If the theological basis for secularism is weak, is its appeal to Mormon tradition any stronger? Much of the new secularism among Protestants is a delayed reaction to the neoorthodoxy of the past few decades, and especially that brand represented by Reinhold Niebuhr. Mormonism has always been much more ambivalent on the question of the inherent sinfulness of man, hence the need to re-emphasize the power, dignity, and independence of man is far less pressing. On the other hand, the symbolic arid psychological force of the neoorthodox emphasis on original sin is a powerful weapon against secularism which is not in the Mormon arsenal. In this respect Mormons may eventually be more threatened than neoorthodox Protestants are now. At this time, however, Mormonism is neither plagued by inactivity among its membership nor depressed by an “atmosphere of tired inertia” as is the Church of England. Ours has always been a vigorous church. If anything there is too much activity and too many meetings. Moreover, Mormonism does not have the weight of centuries of opposition to scientific inquiry on its shoulders as does the Catholic Church, or the uncompromising rigidity of orthodox Judaism. In fact, one of Mormonism’s strongest selling points is its worldly concern for the contemporary welfare of its membership. Again, there is little in our heritage to recommend this new secular emphasis.

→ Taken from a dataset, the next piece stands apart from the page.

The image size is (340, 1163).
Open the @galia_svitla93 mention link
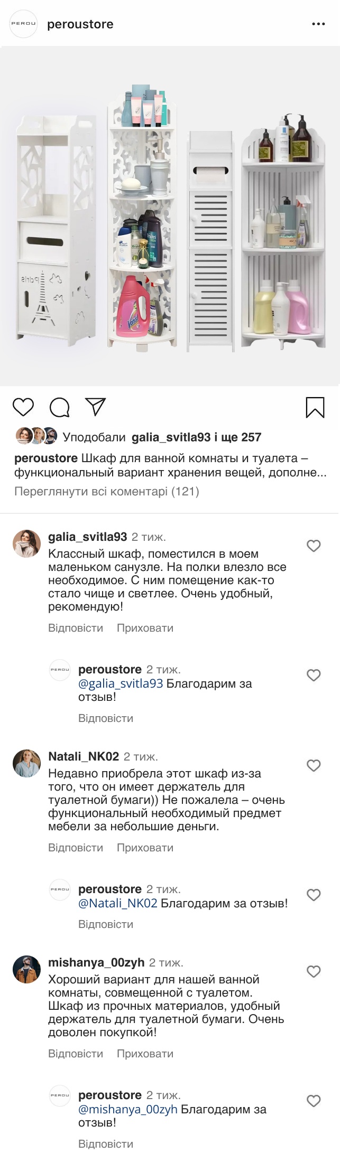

Then there is the problem of ultimate goals. In its elevating the human and diminishing the role of God, most Mormons would probably believe that secular theology is too comfortable with man. The secular theologians, many would feel, underestimate man’s capacity for evil. The tragic history of the Third Reich should give these secularizers pause. In this sense secular theology is too open ended, too progressive and hopeful, too success-oriented and middle-class. But in another sense a few readers may feel secular theology is not comfortable enough with man. That is, since it logically leads to human ism why not go all the way? Why get off at their penultimate station rather than riding the secular train all the way to Huxleyville? If God is dead or hidden and man’s happiness here and now is the highest goal, why not dispense with theology (and Mormonism) altogether?
In the final analysis, however, the central thrust of the secular theologians’ argument that the traditional Christian doctrine of God is simply unbelievable today applies more to Mormons than to virtually anyone else. The doctrine of an anthropomorphic God is just about extinct among main-line Protestants, but nothing is more central to Mormonism. The more secular man finds it difficult to believe in a personal God “with hair on His back” who allows national leaders to be assassinated and six million Jews to be exterminated, the more Mormons will be directly confronted by secular society. As a non-Mormon friend of mine said recently: “Protestants can escape into some sort of vague definition of God as a disembodied creative or moral spirit and still remain orthodox. Mormons cannot.” For Mormon doubters there is no place to hide. Once question the anthropomorphism of the First Vision and Mormonism comes apart like the old one-hoss shay “all at once and nothing first.”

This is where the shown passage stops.